Watching “Happiest Season” was the most unhappy time

The “Happiest Season” is a comedic love story of a young adult bringing home their significant other to introduce to the family over the holidays with a twist – they’re lesbians, and one of them hasn’t come out to her family yet.

Chaos ensues as Abby, played by Kristen Stewart, navigates five days of holiday cheer with her girlfriend Harper, played by Mackenzie Davis, while pretending they are good roommates to Harper’s family and friends. 

This movie is attempting to explain the complications of disclosure, and how hard it is to be yourself around a family with strict expectations. However, as I streamed the movie alongside my friend, we groaned at the obvious comedic relief scenes and the cliche archetypes. 

Abby, of course, is the most loving girlfriend who is subjected to rounds and rounds of abuse as Harper’s family continually pities the loss of her parents years ago, is accused of stealing while searching for a gift for white elephant, and is forced literally back into the closet for her girlfriend.

Our heroine is uncomplicated and one-dimensional so when she mentions that she’s a doctoral student at Carnegie Mellon studying art history, it’s another detail that feels fabricated alongside her claims that she’s recently single from a heterosexual relationship. There’s no sense that there’s a world in which Abby operates besides revolving around her girlfriend Harper.

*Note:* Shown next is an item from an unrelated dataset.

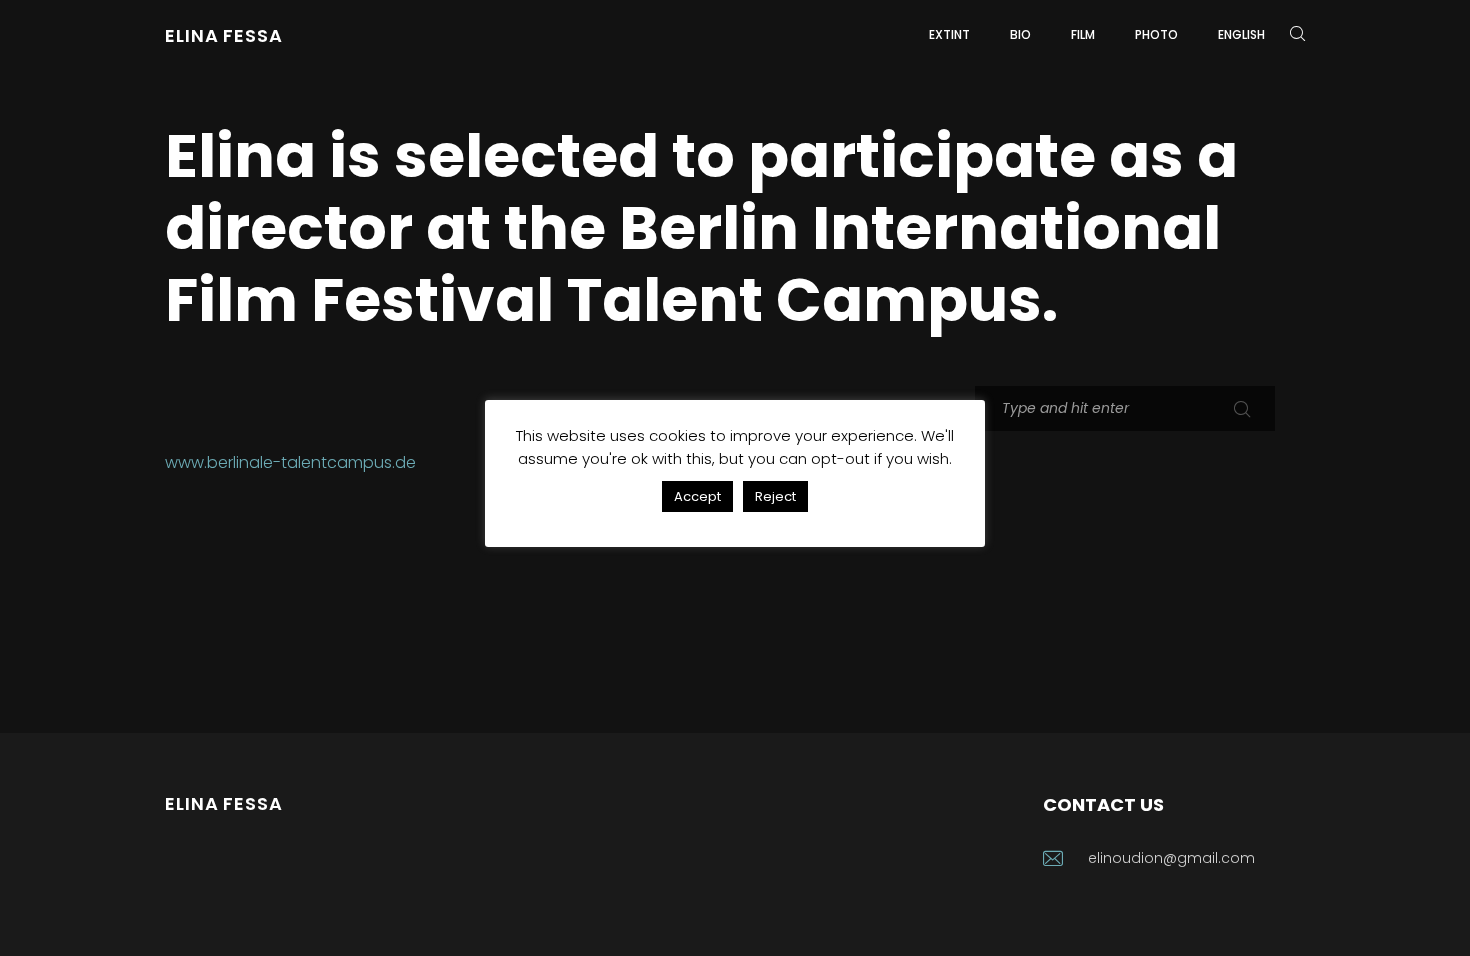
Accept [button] (697, 496)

Harper is supposedly the subject of our sympathy as she is attempting to dodge her parent’s intentions to set her up with her ex-boyfriend Conner, and trying to affirm her father’s candidacy for mayor while socializing with the local elite establishment. But throughout the movie, I could not but feel a growing resentment towards Harper, who was demanding so much of her girlfriend, Abby, while projecting her own issues onto her. 

Harper and her two sisters vie for their parent’s conditional approval to a competitive level in outrageous ways. It feels almost unnecessary for them to be so antagonistic especially since the stakes aren’t set well. 

What does it look like when someone in Harper’s community steps out of line? What does this fear and drive to appease their parents come from? I think I could speak much better to these ideas growing up queer in a religious and immigrant household; the sense of debt that is held over your head that your parents sacrificed to give you space in a new country. 

Abby and Harper stay together because of course, this is a feel-good holiday movie. For me, the resolution feels contrived and lacking in depth. 

It is not to say that couples need to be “out” to their families to be successfully happy, but rather truth is the guiding spirit in all relationships. Harper continually lies to Abby and refuses to stand up for her in the moments that matter the most before she is “outed,” and not by her own choice.

When the movie ends, the characters remain static. Abby, the adoring girlfriend, forgives Harper of all wrongdoings, and Harper realizes in her desperation to be loved and adored by everyone, she can’t lose the one person who prioritizes her the most. 

The scenes arrive predictably, but the strongest moment is when Daniel Levy playing John offers Abby insight on the stage Harper might be in her ability to be comfortable in sharing her identity with others. It’s a heartwarming scene where he emphasizes that everyone’s coming out story is different but Harper still loves Abby even if Harper isn’t ready to come out and tell everyone. 

All in all, what would have topped this movie off is if Kristen Stewart eloped with Aubrey Plaza, who plays Harper’s other ex, Riley. Riley is the emotional support throughout and I think it’s fair to say I endured the entire movie only to hear Aubrey Plaza’s lines.